» What to work on
Please give these items as a Markdown table with the columns Row and Line, one row per line, numbered in order and with blank lines left out. Leave the pictures out of the answer.

» Data shown
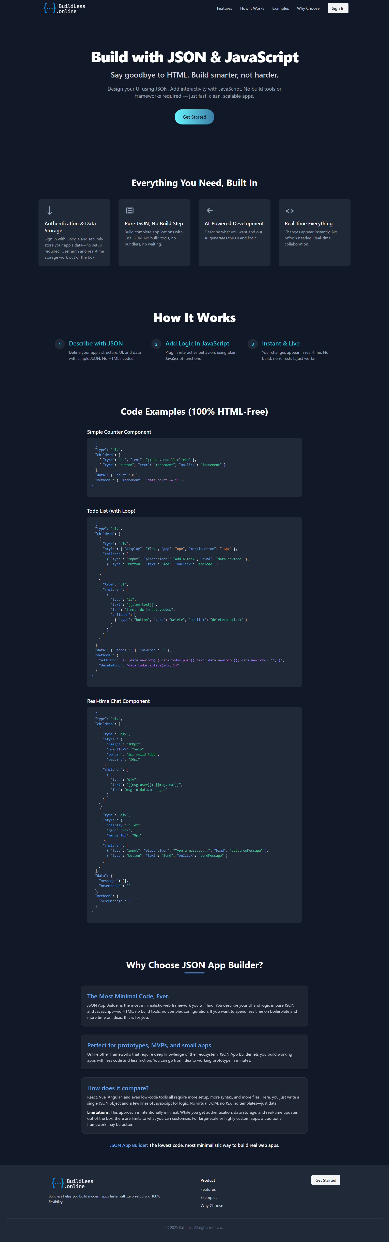
Task: Open Features in the top navigation
Action: [x=224, y=8]
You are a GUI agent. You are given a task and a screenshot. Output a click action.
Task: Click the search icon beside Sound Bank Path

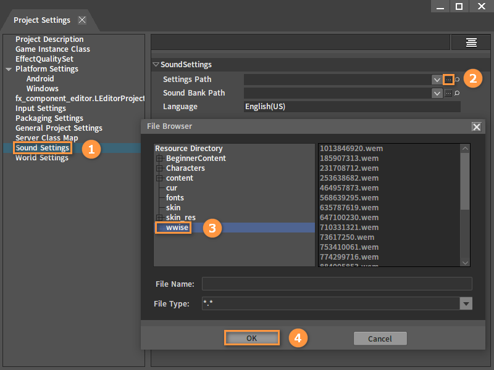pyautogui.click(x=458, y=93)
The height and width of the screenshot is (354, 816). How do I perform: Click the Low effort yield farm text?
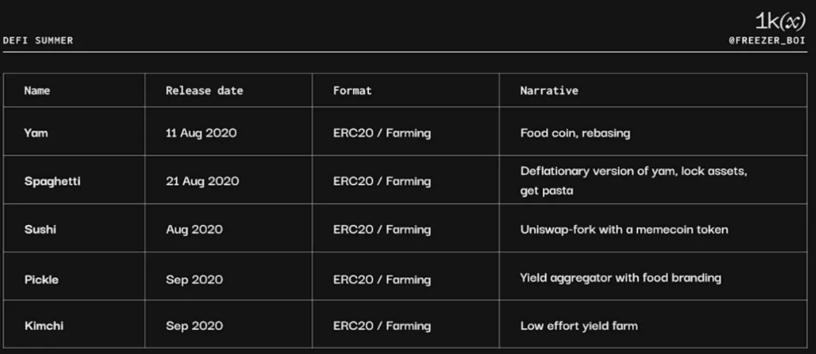579,326
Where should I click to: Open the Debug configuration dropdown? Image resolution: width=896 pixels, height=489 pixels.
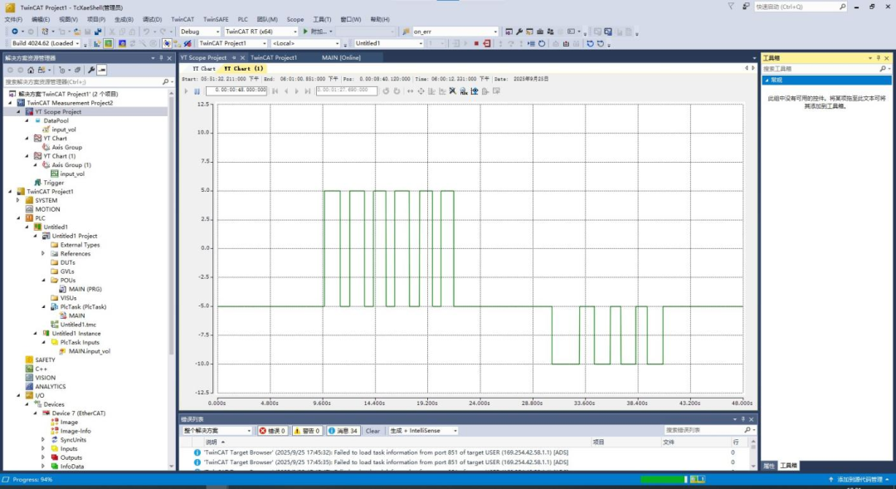[201, 32]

» Output of the task
| Row | Line |
|---|---|
| 1 | Task: Open Features in the top navigation |
| 2 | Action: [x=224, y=8] |
| 3 | You are a GUI agent. You are given a task and a screenshot. Output a click action. |
| 4 | Task: Click the search icon beside Sound Bank Path |
| 5 | pyautogui.click(x=458, y=93) |
| 6 | The height and width of the screenshot is (354, 816). How do I perform: Click the Low effort yield farm text? |
| 7 | 579,326 |
| 8 | Where should I click to: Open the Debug configuration dropdown? Image resolution: width=896 pixels, height=489 pixels. |
| 9 | [201, 32] |